For me personally, I like the idea of giving users some idea of the severity for any given check. I think it provides valuable information to users and is a good thing to document, but only when applied consistently across checks. If we can't find a consistent heuristic to use across all the coding standards and one-off checks we support, the utility of telling users about the severity is pretty hampered (or worse yet, gives a false sense of how bad a problem may be). I'd rather see the severity stuff reverted out of trunk until we've got some broader community agreement that 1) we want this feature, 2) we enumerate concrete steps for how to pick a severity for any given check, and 3) what to do when our severity differs from an external severity in the case of checkers for coding standards with that concept.

FWIW, I didn't notice this change was even proposed because it happened in a review about moving from a long list of checkers to one using tables and from what I can tell, it looks like the patch landed without that review being accepted (in fact, it seems to have landed with a code owner having marked it as requiring changes).

OK, do you want me to prepare a patch to remove the severities?
or to update the values using another list?

OK, do you want me to prepare a patch to remove the severities?
or to update the values using another list?

I think we should remove the severities from the table for now. The rest of the table looks fine to me and is a big improvement over the lists.

sylvestre.ledru abandoned this revision.Dec 31 2019, 11:29 AM

ok, thanks!
I will remove them tomorrow or the next day.

Do you have any guidance about the next steps to add them back?

@aaron.ballman done in https://reviews.llvm.org/D72049

By the way, when you say:

There are other models that exist and are maintained.

Other models are also pretty good.

which lists do you have in mind?
thanks

ok, thanks!
I will remove them tomorrow or the next day.

Do you have any guidance about the next steps to add them back?

Yes, sorry about failing to talk about it! I think this is worth an RFC that CCs some of the main folks from clang-tidy and the clang static analyzer to see if there's an appetite for supporting the concept. The RFC can include information like what problem this is solving, why we should pay the maintenance and review burden to support it, and some concrete heuristics for picking a severity as consistently as possible (what you have above is an okay start, but often won't lead to consistently picking a severity because of the overlap in the descriptions). As part of the RFC, it would be helpful if you pointed out how some of the coding standards we support calculate severities (if you can find the information) and how related tools like codechecker (etc) calculate severity to see if we can find a heuristic that works for us. If you don't have all of the answers in the RFC, that's fine -- the hope is to get the discussion going in the right directions, not to start off with a perfect solution.

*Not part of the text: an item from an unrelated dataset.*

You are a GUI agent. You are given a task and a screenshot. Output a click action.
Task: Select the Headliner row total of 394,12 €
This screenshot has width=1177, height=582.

@aaron.ballman done in https://reviews.llvm.org/D72049

By the way, when you say:

There are other models that exist and are maintained.

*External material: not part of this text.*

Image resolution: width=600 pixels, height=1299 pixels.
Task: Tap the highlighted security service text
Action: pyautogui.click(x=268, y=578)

Other models are also pretty good.

which lists do you have in mind?
thanks

I know one reasonably well because I worked on the coding standard, which is CERT's way of calculating rule priorities based on several independent factors. More information can be found at: https://wiki.sei.cmu.edu/confluence/display/c/How+this+Coding+Standard+is+Organized#HowthisCodingStandardisOrganized-RiskAssessment but the heuristics are the same for the C++ coding standard as well. Also, it is common for static analysis tools to calculate severities for given check violations, so we may want to see if any of them document their heuristics.